▶ **AIM**
Render the data from the line containing "The image size is (1920, 1080)." through the end of the data as a Markdown table with the columns No. and Text. Number each nonblank line in order, skip blank lines, and leave out the pictures.

## Begin DATASET ROWS

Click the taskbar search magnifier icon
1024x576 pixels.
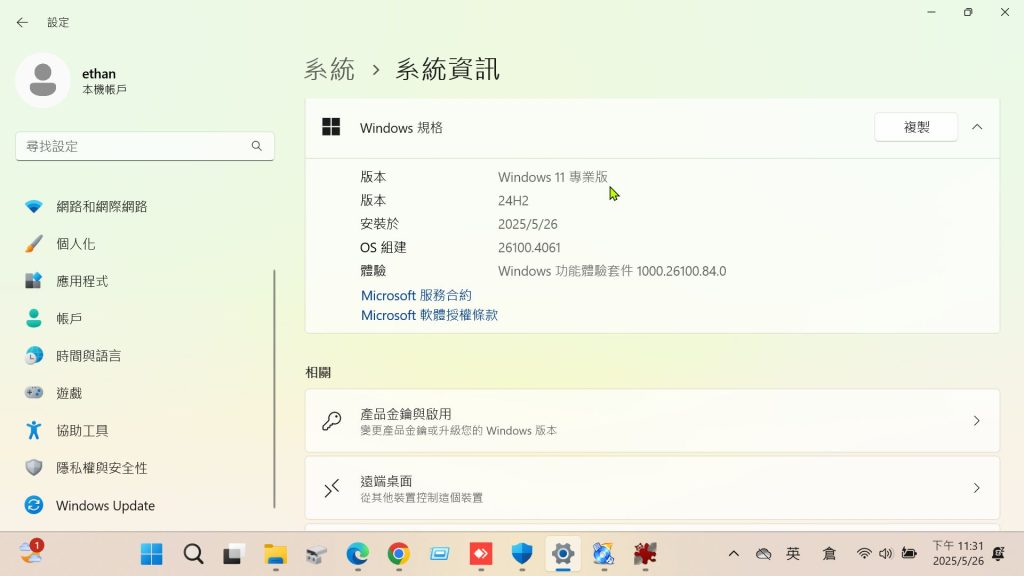click(x=193, y=554)
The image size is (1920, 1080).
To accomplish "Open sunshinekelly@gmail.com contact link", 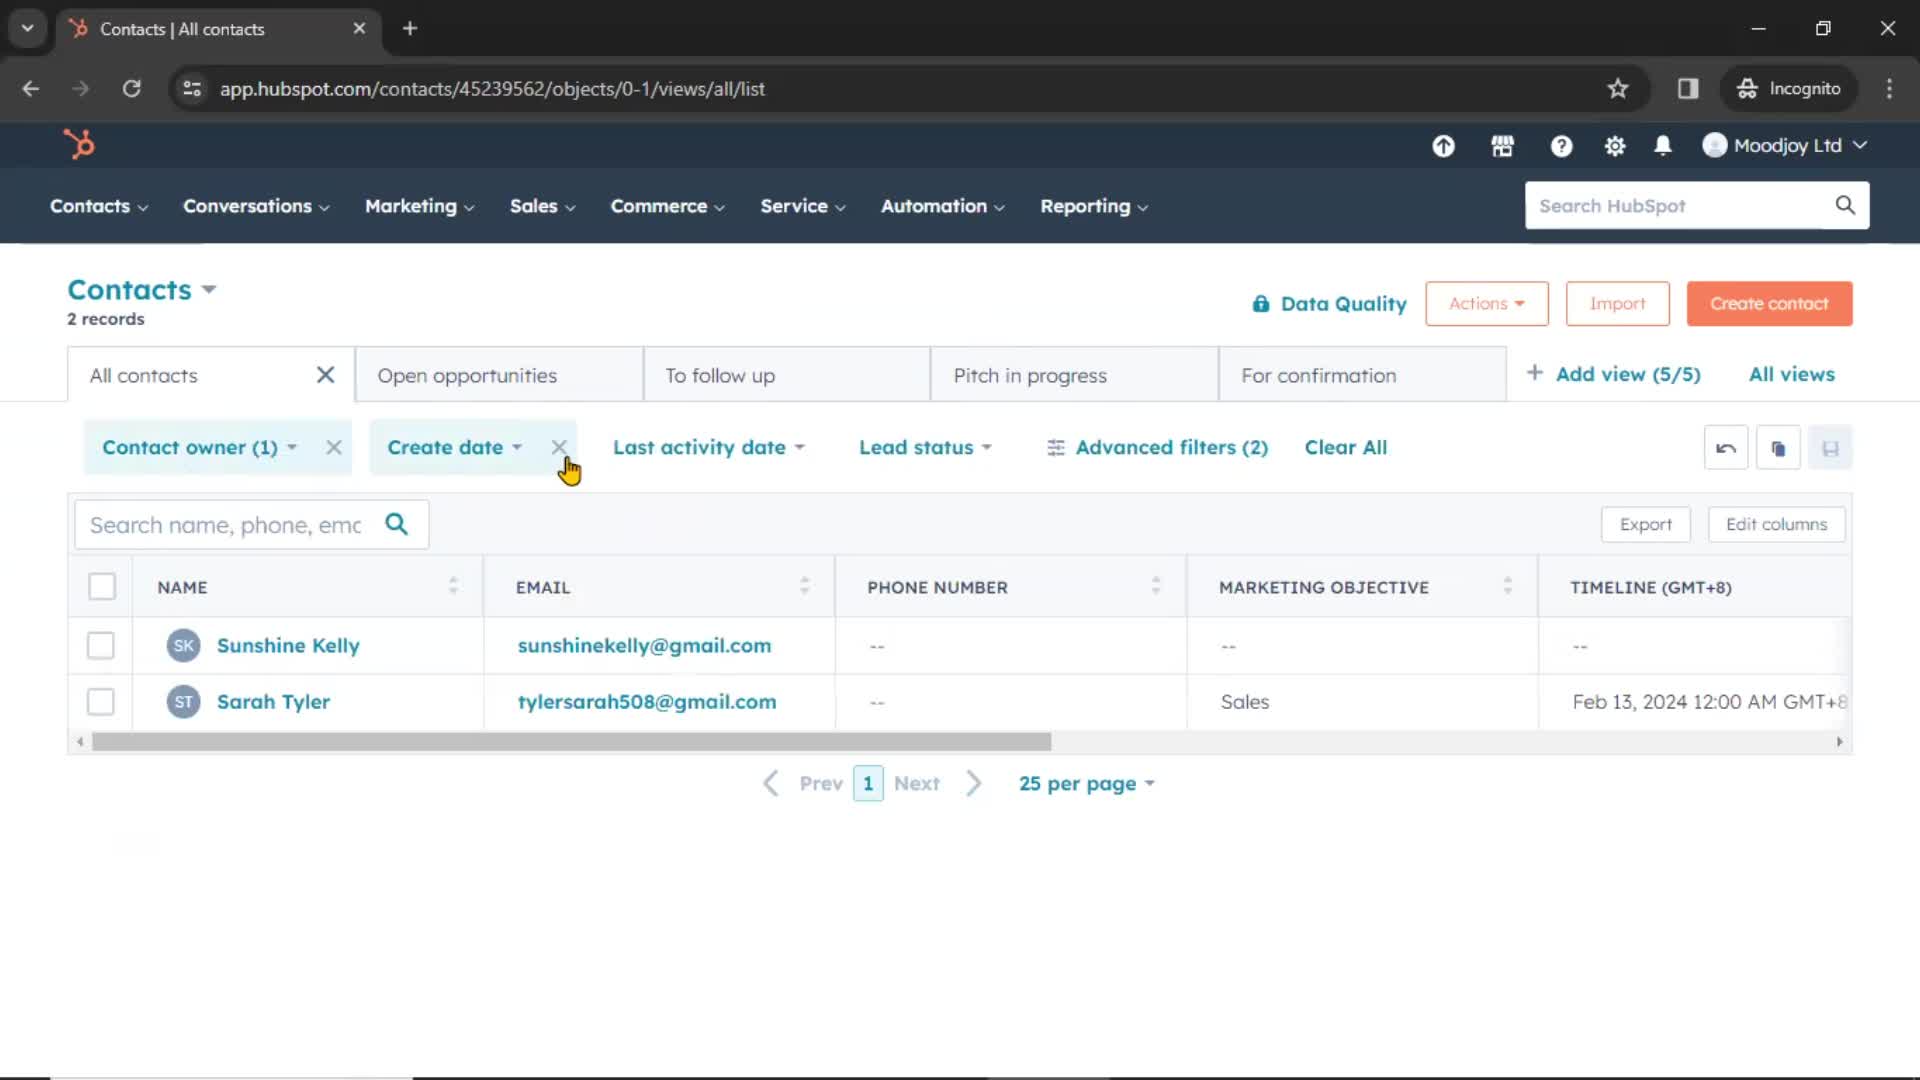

## End DATASET ROWS

▶ **THE SOLUTION**
| No. | Text |
|---|---|
| 1 | The image size is (1920, 1080). |
| 2 | To accomplish "Open sunshinekelly@gmail.com contact link",  |